---------- Provided records ----------

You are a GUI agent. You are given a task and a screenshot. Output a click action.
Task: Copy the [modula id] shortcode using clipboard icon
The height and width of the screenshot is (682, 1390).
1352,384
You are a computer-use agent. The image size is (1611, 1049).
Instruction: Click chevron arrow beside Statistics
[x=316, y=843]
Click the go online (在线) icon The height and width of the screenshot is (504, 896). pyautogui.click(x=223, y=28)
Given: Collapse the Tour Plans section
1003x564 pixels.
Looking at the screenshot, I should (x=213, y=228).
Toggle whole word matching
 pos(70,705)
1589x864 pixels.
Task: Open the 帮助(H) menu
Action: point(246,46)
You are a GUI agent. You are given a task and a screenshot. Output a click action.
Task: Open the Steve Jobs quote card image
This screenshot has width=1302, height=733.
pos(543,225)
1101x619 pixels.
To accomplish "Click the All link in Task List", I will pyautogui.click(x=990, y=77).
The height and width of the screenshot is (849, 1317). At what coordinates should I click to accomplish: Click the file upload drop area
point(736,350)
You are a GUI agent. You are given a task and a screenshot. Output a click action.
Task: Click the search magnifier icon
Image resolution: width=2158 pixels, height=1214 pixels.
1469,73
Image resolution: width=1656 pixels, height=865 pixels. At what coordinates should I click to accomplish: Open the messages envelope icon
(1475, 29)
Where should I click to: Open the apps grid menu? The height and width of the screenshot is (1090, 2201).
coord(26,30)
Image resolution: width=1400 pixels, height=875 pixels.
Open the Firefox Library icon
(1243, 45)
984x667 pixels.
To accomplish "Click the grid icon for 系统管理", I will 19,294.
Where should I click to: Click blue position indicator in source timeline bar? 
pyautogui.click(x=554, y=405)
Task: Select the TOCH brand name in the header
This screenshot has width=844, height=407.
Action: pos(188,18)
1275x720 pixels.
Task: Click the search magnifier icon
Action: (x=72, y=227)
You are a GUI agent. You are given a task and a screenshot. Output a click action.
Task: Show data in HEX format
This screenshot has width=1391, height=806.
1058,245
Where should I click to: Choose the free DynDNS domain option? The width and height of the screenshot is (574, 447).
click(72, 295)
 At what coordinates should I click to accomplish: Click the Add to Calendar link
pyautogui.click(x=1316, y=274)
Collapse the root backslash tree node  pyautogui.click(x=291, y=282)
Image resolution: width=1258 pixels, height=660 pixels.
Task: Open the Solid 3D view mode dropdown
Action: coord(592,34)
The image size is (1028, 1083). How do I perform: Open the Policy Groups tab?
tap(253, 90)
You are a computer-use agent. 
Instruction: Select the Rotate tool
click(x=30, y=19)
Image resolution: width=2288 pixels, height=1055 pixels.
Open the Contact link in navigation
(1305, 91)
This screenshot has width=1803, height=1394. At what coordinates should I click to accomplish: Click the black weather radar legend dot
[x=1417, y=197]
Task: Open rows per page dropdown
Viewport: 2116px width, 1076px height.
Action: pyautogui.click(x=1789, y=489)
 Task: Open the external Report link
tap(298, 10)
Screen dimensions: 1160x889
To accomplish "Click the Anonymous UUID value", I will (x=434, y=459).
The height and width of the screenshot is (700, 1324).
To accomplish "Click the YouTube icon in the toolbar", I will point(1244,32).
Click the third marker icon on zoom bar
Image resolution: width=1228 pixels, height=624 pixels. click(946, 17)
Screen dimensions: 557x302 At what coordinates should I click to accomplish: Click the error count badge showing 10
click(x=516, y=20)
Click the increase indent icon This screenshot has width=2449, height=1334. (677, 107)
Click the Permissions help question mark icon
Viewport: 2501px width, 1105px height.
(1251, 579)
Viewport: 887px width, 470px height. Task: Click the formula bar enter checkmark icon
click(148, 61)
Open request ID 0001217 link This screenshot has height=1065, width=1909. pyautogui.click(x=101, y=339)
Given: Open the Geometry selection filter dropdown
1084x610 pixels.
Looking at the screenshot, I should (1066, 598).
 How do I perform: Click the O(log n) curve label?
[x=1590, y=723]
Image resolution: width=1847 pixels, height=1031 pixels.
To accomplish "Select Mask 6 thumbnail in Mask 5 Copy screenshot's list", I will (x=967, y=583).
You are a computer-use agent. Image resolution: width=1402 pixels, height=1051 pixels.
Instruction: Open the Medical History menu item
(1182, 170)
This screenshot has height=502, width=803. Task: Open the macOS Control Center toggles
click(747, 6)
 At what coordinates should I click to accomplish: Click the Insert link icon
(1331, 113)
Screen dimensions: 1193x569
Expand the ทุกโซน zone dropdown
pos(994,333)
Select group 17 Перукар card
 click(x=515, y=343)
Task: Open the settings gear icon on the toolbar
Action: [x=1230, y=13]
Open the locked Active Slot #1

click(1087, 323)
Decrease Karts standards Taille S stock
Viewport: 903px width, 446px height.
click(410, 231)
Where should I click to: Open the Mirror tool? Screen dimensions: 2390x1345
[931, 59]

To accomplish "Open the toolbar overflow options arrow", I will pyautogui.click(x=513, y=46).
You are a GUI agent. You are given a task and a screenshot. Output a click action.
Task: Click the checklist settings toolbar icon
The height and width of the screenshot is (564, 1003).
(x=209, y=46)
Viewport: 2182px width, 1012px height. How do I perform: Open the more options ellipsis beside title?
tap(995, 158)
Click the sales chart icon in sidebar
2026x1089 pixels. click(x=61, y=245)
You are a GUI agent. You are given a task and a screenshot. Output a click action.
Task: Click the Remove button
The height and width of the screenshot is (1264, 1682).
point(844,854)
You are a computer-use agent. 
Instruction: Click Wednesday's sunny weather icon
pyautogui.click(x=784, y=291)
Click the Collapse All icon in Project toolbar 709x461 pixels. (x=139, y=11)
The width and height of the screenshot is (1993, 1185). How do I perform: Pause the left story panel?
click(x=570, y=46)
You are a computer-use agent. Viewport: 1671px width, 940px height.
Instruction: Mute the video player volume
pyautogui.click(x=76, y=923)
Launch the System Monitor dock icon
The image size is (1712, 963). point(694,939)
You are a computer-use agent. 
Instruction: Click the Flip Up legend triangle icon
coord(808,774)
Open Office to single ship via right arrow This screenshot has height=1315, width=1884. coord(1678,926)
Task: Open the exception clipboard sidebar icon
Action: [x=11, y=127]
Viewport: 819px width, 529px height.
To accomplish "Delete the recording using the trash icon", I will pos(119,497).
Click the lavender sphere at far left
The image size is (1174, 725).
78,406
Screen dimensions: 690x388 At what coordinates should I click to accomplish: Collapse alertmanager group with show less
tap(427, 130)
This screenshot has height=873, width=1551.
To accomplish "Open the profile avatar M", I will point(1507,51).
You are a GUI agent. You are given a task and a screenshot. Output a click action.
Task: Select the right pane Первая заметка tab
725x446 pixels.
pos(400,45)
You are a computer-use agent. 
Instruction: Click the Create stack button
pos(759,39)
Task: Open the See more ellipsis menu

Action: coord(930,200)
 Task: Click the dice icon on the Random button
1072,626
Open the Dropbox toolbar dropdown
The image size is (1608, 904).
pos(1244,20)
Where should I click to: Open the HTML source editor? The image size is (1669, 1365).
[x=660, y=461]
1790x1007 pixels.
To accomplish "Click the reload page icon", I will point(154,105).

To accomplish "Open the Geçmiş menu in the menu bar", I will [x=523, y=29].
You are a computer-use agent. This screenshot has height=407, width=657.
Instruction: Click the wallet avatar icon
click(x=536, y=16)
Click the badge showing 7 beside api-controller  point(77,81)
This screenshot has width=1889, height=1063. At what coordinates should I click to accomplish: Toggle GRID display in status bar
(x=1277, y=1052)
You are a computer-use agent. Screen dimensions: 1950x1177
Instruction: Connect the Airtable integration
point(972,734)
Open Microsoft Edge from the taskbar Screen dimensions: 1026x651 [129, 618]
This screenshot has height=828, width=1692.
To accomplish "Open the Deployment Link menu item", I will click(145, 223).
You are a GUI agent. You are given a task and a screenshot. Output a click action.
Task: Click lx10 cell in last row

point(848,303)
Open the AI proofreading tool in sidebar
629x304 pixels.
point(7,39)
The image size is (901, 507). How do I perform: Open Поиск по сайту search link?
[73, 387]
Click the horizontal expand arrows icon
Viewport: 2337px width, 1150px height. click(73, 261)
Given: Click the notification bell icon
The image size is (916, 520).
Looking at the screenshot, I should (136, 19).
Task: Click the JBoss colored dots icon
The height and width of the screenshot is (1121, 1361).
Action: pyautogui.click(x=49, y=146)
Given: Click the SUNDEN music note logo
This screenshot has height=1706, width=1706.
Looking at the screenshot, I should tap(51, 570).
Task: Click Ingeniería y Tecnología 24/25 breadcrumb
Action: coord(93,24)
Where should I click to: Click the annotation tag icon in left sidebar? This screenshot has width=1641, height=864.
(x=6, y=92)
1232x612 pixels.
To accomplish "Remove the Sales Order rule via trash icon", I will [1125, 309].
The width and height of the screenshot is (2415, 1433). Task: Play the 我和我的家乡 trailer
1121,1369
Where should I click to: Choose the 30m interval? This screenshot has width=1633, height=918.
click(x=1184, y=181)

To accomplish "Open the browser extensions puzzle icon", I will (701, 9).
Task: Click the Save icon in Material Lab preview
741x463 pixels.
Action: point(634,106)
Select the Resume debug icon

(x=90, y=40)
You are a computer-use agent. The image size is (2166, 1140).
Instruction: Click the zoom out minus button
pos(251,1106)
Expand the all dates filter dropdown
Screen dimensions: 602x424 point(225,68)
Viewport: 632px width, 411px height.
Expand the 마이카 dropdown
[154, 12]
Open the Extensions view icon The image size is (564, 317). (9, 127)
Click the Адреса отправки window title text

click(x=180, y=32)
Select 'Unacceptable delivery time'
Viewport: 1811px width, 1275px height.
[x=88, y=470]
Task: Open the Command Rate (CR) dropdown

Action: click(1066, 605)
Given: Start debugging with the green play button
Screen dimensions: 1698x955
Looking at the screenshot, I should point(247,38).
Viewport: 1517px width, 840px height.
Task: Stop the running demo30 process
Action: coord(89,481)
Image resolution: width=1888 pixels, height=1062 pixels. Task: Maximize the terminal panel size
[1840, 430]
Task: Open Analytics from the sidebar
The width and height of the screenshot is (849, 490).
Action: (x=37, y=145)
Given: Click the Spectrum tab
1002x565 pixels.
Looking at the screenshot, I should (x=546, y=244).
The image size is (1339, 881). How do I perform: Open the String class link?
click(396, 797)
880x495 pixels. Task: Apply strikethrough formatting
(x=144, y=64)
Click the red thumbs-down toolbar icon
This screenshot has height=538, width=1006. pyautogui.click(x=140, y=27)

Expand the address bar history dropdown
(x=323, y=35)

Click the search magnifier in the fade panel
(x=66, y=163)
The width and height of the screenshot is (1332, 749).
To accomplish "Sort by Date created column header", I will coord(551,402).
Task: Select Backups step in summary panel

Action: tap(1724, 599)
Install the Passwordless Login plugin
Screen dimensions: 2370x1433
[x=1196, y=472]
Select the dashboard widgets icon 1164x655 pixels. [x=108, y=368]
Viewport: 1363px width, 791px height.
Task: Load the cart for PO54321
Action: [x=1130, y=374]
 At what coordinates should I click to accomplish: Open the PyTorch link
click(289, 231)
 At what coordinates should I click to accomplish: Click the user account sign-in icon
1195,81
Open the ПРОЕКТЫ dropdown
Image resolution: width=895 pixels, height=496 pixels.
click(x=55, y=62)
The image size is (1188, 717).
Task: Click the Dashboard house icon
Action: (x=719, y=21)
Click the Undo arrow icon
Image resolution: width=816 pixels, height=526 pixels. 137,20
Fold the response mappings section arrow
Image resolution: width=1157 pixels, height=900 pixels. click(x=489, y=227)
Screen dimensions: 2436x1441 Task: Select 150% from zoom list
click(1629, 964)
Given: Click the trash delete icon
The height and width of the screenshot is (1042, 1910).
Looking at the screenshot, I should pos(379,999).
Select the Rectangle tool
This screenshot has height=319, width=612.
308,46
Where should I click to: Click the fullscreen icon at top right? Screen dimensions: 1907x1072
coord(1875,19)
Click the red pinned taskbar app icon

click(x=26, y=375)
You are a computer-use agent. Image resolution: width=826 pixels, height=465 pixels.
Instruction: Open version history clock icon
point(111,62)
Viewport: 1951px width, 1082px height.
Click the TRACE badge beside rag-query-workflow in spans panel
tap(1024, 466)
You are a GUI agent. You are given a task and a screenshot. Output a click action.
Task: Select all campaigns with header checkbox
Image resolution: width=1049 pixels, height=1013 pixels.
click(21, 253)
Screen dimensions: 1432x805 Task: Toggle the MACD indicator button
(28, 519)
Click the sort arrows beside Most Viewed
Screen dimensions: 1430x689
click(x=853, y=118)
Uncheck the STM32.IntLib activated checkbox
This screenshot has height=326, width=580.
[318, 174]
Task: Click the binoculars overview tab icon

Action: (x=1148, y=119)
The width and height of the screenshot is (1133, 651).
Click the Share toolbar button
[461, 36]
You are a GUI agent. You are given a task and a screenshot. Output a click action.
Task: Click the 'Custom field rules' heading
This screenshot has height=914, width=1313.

----------

- Work to complete:
Please return the lines above that run from the line containing "Open request ID" to the line containing "You are a computer-use agent. Image resolution: width=1402", inclusive, exactly and with no other lines.

- The completed task:
Open request ID 0001217 link This screenshot has height=1065, width=1909. pyautogui.click(x=101, y=339)
Given: Open the Geometry selection filter dropdown
1084x610 pixels.
Looking at the screenshot, I should (1066, 598).
 How do I perform: Click the O(log n) curve label?
[x=1590, y=723]
Image resolution: width=1847 pixels, height=1031 pixels.
To accomplish "Select Mask 6 thumbnail in Mask 5 Copy screenshot's list", I will (x=967, y=583).
You are a computer-use agent. Image resolution: width=1402 pixels, height=1051 pixels.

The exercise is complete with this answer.